La difficulté réside dans le fait que seul le propriétaire détient sa clé privée. Si personne n’a le code en amont du décès, on se retrouvera potentiellement en face d’une véritable impasse et la perte dudit patrimoine ! Afin d’anticiper et éviter ce type de problème, le notaire doit s’emparer de la question et aborder le sujet avec les familles en vue d’effectuer un travail de recensement de ses actifs. Dans un second temps, rendre opérationnel le transfert de propriété à terme ; le(s) code(s) lié(s) à la clé privée (ou les identifiants de la plateforme détenant pour le compte du client lesdits actifs) devront ainsi être consignés dans un endroit hautement sécurisé. A date, la piste privilégiée est le testament mystique dont le contenu reste secret jusqu’au décès de l’intéressé. D’autres solutions sont également envisageables dixit Maître Frédéric Fortier comme le mandat à effet posthume, l’intervention de plusieurs notaires et le morcellement du code, le recours à un prestataire agréé par la profession, voire une blockchain notariale dédiée.

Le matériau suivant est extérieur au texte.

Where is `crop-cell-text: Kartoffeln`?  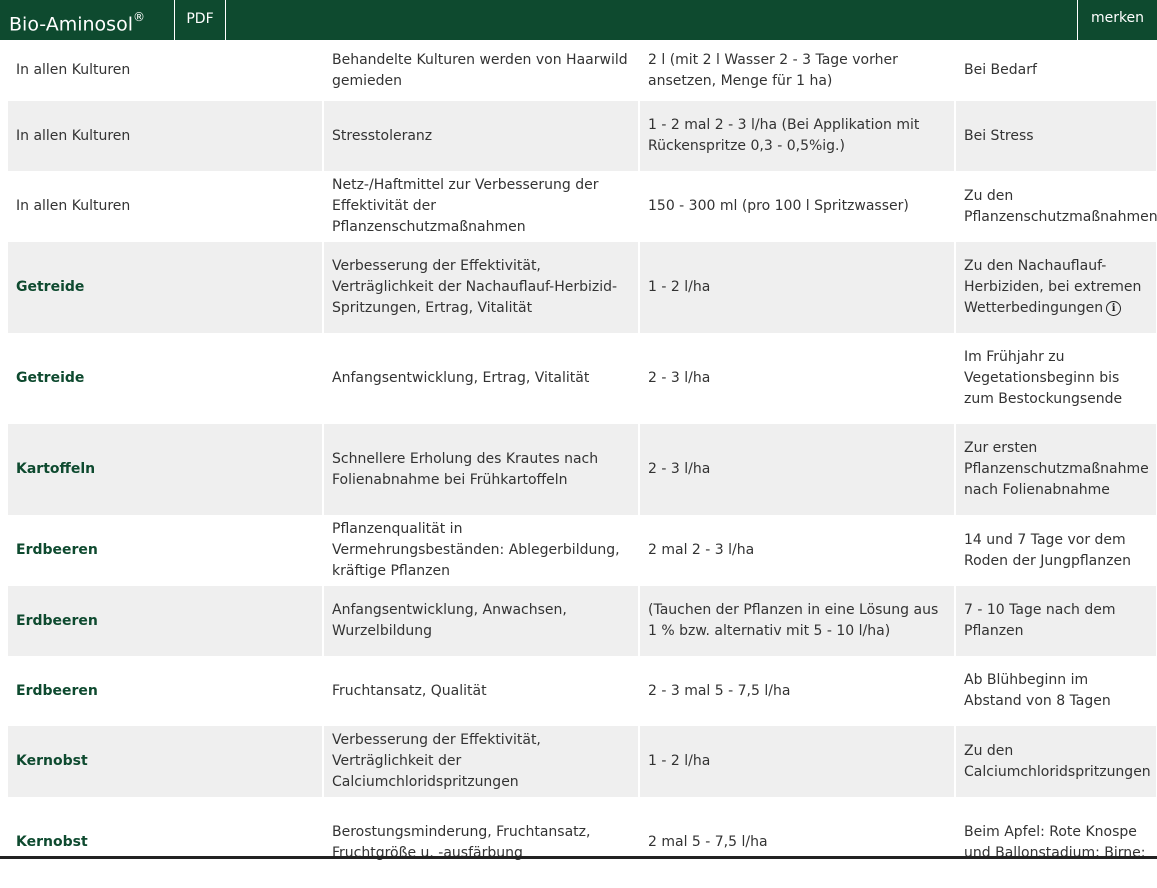
crop-cell-text: Kartoffeln is located at coordinates (56, 469).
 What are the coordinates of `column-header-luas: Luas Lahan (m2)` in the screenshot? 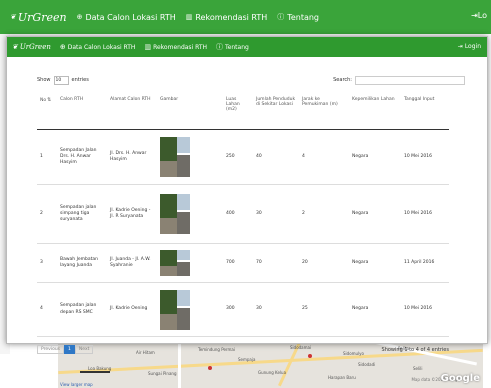 It's located at (238, 112).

NFT et metavers : à quoi s’attendre ?
Revenons à la base. Qu’est-ce que le metavers ? Pour le dire simplement, il s’agit d’un univers fictif connecté à internet dans lequel les personnes, par le biais d’avatars, peuvent interagir dans des espaces virtuels permanents. Les metavers n’en sont qu’à leurs débuts, mais dans ces univers parallèles (comme Decentraland ou Sandbox), lesdits avatars peuvent commercer et investir dans des objets virtuels (terrain immobilier, habits et œuvres d'art, etc.) et faire de la publicité. Pour l’instant, c’est le monde du luxe qui y règne et les ventes atteignent des sommes folles. Ces actifs numériques (NFT) peuvent représenter par ailleurs, à côté de la rentabilité et de la spéculation, un levier financier en vue de lever des fonds. Il est de plus en plus évoqué, à ce titre, le phénomène de la tokenisation de l’immobilier (même si en France, on ne peut le faire, il est seulement possible à ce jour de tokeniser les titres de la société détenant ledit actif immobilier).
En conclusion, TechNot 2022 a mis en lumière un écosystème qui paraissait, il y a encore quelques mois, très éloigné du monde notarial. Certes, nous sommes encore loin d’une économie 100% décentralisée, et cela n’arrivera sans doute jamais, mais les actifs numériques font désormais partie du paysage économique. Le notaire a donc un grand rôle à jouer dans l’accueil de cette nouvelle économie qui pose énormément de questions d’un point de vue patrimonial.